§ **ABOUT THIS EXERCISE**:
Only those lines in the data below from the line containing "Click cell at load 100, RPM 500" through the line containing "Expand the 系统数据", both included, should be restated word for word.
[ENTRIES SUPPLIED]
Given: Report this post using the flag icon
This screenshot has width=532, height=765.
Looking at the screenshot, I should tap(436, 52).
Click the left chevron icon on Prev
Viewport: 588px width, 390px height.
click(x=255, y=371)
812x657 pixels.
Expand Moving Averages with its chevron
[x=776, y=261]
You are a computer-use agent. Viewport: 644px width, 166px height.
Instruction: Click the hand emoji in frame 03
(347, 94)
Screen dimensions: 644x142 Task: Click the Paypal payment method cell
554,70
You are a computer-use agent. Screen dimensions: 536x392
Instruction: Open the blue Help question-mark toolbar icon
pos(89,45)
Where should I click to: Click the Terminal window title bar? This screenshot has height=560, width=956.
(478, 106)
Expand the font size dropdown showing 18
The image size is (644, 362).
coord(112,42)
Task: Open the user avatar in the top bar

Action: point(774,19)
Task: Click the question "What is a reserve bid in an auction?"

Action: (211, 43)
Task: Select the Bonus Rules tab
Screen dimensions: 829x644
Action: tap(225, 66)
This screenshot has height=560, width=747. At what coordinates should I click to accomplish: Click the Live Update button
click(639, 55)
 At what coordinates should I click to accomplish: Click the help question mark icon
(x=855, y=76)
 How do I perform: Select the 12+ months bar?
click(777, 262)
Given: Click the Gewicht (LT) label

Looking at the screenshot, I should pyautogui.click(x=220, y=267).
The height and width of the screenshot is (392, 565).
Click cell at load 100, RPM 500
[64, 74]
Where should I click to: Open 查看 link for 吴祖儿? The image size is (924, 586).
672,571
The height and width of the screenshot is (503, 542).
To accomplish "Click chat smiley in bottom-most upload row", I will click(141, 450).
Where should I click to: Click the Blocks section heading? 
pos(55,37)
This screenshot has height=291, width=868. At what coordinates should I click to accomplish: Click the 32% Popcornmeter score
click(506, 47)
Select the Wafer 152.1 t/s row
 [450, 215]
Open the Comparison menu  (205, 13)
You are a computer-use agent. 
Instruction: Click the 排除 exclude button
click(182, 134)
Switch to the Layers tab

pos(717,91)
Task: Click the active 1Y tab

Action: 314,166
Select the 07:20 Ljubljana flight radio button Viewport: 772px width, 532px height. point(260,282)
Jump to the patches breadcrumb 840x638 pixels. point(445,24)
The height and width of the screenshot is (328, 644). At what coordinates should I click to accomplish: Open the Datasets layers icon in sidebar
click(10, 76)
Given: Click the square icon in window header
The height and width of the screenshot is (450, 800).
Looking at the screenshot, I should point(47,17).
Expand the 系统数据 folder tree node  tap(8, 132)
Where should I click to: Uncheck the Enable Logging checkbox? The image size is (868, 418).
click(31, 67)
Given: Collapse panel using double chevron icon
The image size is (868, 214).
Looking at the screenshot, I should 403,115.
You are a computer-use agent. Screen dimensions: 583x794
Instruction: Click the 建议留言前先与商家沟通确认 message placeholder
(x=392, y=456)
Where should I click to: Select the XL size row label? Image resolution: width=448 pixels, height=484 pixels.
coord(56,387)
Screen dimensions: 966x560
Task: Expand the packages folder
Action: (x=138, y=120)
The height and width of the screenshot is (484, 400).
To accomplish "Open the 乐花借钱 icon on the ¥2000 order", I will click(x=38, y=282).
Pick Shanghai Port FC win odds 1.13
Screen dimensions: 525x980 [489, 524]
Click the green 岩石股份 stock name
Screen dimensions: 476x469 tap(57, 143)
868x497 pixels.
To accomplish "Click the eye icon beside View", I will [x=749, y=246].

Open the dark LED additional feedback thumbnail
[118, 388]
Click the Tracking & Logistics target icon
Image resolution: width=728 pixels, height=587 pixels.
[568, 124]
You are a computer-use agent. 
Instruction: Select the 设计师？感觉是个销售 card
[/ENTRIES SUPPLIED]
§ **REPLY TO THE EXERCISE**:
Click cell at load 100, RPM 500
[64, 74]
Where should I click to: Open 查看 link for 吴祖儿? The image size is (924, 586).
672,571
The height and width of the screenshot is (503, 542).
To accomplish "Click chat smiley in bottom-most upload row", I will click(141, 450).
Where should I click to: Click the Blocks section heading? 
pos(55,37)
This screenshot has height=291, width=868. At what coordinates should I click to accomplish: Click the 32% Popcornmeter score
click(506, 47)
Select the Wafer 152.1 t/s row
 [450, 215]
Open the Comparison menu  (205, 13)
You are a computer-use agent. 
Instruction: Click the 排除 exclude button
click(182, 134)
Switch to the Layers tab

pos(717,91)
Task: Click the active 1Y tab

Action: 314,166
Select the 07:20 Ljubljana flight radio button Viewport: 772px width, 532px height. point(260,282)
Jump to the patches breadcrumb 840x638 pixels. point(445,24)
The height and width of the screenshot is (328, 644). At what coordinates should I click to accomplish: Open the Datasets layers icon in sidebar
click(10, 76)
Given: Click the square icon in window header
The height and width of the screenshot is (450, 800).
Looking at the screenshot, I should point(47,17).
Expand the 系统数据 folder tree node  tap(8, 132)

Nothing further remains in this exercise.